In an age of global terror where whole countries can be thrown into panic by a few envelopes of white powder in the mail system, you would think that Western governments would try to limit the possibilities of potential terrorist attack wherever they could. Let us hope that any potential terrorists do not enquire too much about three exposed masts sitting in the middle of the Thames Estuary, and find out the secret of what lies beneath the waves.
The Liberty Ships
In the early stages of World War II, German U-boats were causing havoc on the British Merchant Navy. With most shipyards concentrating on building warships, the merchant fleet was slowly dwindling. Without them to supply the sceptred isle, the United Kingdom, and the last bastion of democracy in Europe, would fall. The Americans answered the call, producing 2,751 ships, the biggest run of any ship of a single design, under the lend-lease scheme. Displacing 14,000 tonnes, these ships, with typical American bravado, were called Liberty Ships.
Among the 80 or so Liberty Ships built by the St John's River Shipbuilding Company, Florida, was the SS Richard Montgomery, launched in 1943. She was named after an Irish-American fighter in the American War of Independence, a rather tactful name for a ship built to help the British!
More Bangs for the Buck
The ship's last voyage, under the command of Captain Wilkie, was to take explosives from Hog Island, Philadelphia and join a convoy from England to Cherbourg, on Normandy's Cotentin Peninsula. It managed to get its cargo of 6,127 tonnes of bombs to England without a serious problem. Waiting to join the convoy, it was to be moored in the Thames Estuary. The harbour master, located on the end of Southend-on-Sea Pier (called HMS Leigh) ordered the ship to a berth north of Sheerness, Kent. This was very close to a lot of sandbanks. Heavily loaded, the ship had a draught1 of almost a metre more than a Liberty Ship's normal 8.5 metres. With a strong wind blowing, the assistant harbour master realised the oncoming danger, but his requests to have the ship re-berthed were denied. The storm duly blew the Richard Montgomery onto the sandbanks while its captain slept.

## Task prompt
Rewrite the part of the Liberty Ship article that opens with the words "In an age of" and closes with "beneath the waves.", putting "packages" in place of "envelopes".

## Dataset records
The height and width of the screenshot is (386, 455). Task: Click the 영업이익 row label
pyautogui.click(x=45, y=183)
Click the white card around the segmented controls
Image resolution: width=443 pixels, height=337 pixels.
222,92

## Result for this exercise
In an age of global terror where whole countries can be thrown into panic by a few packages of white powder in the mail system, you would think that Western governments would try to limit the possibilities of potential terrorist attack wherever they could. Let us hope that any potential terrorists do not enquire too much about three exposed masts sitting in the middle of the Thames Estuary, and find out the secret of what lies beneath the waves.